Method for injecting fuel into an internal-combustion engine

Abstract

A method for injecting fuel into an internal-combustion engine. In a method for operating an injection system, injection into the individual cylinders is carried out by groups before a synchronization time at which the position of the individual signals is known on the basis of two transmitters. The groups are selected such that an injection into an open intake valve is avoided. Upon transition to the normal, sequential injection, the first cylinder into which injection is carried out is identified such that no double injection at a cylinder occurs. This method avoids a lengthening of the start time due to the lack of injection and also avoids an increased exhaust emission due to bank injection before the synchronization time.

Description

BACKGROUND OF THE INVENTION

The present invention is directed to a method for injecting fuel into the cylinders of a multi-cylinder internal-combustion engine.

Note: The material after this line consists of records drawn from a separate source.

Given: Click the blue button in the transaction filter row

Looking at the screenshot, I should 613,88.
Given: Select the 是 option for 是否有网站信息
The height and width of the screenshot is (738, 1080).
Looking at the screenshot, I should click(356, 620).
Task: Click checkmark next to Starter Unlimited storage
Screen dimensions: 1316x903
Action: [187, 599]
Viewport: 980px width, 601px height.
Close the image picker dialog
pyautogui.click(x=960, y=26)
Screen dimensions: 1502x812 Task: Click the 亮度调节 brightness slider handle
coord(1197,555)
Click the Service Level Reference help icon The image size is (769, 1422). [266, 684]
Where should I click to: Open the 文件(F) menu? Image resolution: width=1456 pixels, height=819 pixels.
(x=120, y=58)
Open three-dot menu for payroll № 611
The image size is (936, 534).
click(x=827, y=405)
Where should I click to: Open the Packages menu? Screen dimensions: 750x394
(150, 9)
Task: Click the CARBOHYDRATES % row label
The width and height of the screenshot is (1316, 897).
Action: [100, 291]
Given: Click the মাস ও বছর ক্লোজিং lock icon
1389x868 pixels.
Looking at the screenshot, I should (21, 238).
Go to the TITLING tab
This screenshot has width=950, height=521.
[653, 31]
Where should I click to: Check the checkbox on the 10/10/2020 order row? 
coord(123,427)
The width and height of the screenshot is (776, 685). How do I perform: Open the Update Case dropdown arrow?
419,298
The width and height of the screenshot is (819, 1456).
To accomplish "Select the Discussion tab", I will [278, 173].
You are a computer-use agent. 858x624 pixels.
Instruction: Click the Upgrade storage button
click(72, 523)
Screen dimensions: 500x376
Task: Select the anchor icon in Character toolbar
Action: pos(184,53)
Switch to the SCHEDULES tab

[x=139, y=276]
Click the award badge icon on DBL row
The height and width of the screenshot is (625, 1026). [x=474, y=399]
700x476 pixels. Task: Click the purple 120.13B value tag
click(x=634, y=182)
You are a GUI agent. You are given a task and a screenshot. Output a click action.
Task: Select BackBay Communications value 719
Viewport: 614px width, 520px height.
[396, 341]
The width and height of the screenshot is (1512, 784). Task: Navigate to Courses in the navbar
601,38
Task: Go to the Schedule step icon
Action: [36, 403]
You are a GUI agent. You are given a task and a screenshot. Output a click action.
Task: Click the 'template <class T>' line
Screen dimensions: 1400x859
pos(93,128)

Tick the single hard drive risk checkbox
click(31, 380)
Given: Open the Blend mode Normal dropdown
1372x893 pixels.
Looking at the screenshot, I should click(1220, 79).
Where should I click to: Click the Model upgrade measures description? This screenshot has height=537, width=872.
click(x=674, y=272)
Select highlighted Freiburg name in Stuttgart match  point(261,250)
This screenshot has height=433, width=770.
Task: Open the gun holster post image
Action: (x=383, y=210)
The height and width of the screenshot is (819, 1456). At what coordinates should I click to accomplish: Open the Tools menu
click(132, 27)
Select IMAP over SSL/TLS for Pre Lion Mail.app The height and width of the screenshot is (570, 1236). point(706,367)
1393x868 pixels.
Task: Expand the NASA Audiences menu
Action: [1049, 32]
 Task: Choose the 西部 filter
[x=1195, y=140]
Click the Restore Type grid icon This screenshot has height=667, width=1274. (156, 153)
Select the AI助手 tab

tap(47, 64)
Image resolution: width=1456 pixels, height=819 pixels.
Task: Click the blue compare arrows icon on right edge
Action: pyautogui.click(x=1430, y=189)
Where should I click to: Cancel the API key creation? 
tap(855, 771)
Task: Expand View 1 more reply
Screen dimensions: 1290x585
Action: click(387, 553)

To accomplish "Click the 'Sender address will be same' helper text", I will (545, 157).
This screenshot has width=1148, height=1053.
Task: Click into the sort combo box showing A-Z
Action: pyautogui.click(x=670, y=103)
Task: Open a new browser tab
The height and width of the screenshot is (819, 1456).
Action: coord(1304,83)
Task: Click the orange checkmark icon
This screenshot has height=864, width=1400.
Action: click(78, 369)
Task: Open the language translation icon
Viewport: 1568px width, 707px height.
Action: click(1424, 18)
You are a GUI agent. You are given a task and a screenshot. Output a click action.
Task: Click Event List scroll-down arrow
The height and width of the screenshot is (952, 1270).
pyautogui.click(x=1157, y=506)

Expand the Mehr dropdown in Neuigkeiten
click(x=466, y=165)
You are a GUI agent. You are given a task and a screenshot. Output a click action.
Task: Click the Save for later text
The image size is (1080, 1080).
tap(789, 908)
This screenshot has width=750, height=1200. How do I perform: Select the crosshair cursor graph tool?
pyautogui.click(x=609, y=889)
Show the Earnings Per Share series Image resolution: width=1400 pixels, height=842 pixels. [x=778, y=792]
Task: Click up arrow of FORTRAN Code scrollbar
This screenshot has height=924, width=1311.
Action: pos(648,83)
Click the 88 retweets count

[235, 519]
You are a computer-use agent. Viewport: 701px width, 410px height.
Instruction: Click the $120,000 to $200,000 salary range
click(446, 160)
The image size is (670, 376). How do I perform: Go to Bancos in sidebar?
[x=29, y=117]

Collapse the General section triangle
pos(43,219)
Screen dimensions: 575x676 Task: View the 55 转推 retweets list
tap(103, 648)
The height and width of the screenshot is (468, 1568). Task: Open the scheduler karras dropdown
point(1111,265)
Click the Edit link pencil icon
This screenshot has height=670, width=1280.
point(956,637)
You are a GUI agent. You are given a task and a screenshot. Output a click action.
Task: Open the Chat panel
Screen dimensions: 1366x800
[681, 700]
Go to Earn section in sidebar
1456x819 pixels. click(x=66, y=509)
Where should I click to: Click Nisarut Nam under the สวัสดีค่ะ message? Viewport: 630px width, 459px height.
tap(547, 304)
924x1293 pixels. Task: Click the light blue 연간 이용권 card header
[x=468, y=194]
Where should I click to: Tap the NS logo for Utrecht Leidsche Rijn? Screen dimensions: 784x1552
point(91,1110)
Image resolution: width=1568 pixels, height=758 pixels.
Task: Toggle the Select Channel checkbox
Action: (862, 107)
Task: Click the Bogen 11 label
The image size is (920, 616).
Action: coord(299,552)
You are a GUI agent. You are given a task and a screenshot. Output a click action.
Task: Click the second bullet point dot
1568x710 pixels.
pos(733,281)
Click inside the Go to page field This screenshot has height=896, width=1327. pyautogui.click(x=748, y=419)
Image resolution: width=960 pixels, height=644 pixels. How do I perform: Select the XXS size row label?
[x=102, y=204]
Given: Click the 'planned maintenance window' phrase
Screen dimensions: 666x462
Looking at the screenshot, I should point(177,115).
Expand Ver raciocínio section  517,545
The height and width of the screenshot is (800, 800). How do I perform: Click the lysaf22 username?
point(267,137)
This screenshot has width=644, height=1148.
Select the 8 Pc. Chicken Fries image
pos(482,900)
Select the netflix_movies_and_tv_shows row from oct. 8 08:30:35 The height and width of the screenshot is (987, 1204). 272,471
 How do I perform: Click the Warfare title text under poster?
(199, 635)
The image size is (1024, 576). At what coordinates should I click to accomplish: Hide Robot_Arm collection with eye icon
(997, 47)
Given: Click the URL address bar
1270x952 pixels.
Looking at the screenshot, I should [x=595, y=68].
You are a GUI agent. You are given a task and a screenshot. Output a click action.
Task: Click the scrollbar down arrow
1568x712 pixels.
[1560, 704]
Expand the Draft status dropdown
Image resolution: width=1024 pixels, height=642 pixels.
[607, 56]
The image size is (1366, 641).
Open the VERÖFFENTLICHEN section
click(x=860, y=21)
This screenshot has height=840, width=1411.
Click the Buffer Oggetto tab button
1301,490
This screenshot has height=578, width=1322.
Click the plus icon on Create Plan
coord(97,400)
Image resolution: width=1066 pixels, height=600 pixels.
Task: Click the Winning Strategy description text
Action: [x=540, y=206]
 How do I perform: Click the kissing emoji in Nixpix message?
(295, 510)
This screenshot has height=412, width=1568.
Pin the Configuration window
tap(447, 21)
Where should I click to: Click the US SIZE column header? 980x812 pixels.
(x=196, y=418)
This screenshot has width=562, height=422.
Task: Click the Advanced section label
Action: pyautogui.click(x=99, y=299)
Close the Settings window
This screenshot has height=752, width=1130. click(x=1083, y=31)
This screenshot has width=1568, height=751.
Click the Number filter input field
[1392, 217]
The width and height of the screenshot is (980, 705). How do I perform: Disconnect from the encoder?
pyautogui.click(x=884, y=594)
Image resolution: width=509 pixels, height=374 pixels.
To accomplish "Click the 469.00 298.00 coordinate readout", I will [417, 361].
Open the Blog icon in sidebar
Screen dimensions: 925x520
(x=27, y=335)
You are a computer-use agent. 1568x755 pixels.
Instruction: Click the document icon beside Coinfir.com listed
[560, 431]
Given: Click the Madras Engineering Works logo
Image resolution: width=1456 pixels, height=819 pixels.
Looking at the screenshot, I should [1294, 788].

In a four-cycle internal combustion engine, the crankshaft can cover an angle of 720.degree. dependent on a working cycle, i.e., it executes two full revolutions before a specific cylinder returns to the same working position, for example, at the next ignition time. In order to acquire a momentary position of a cylinder, it is not adequate to identify the angular position of the crankshaft within only a full revolution. Additional information is needed as to whether the engine is currently in a first half or in a second half of the operating cycle, corresponding to the first or second crankshaft revolution.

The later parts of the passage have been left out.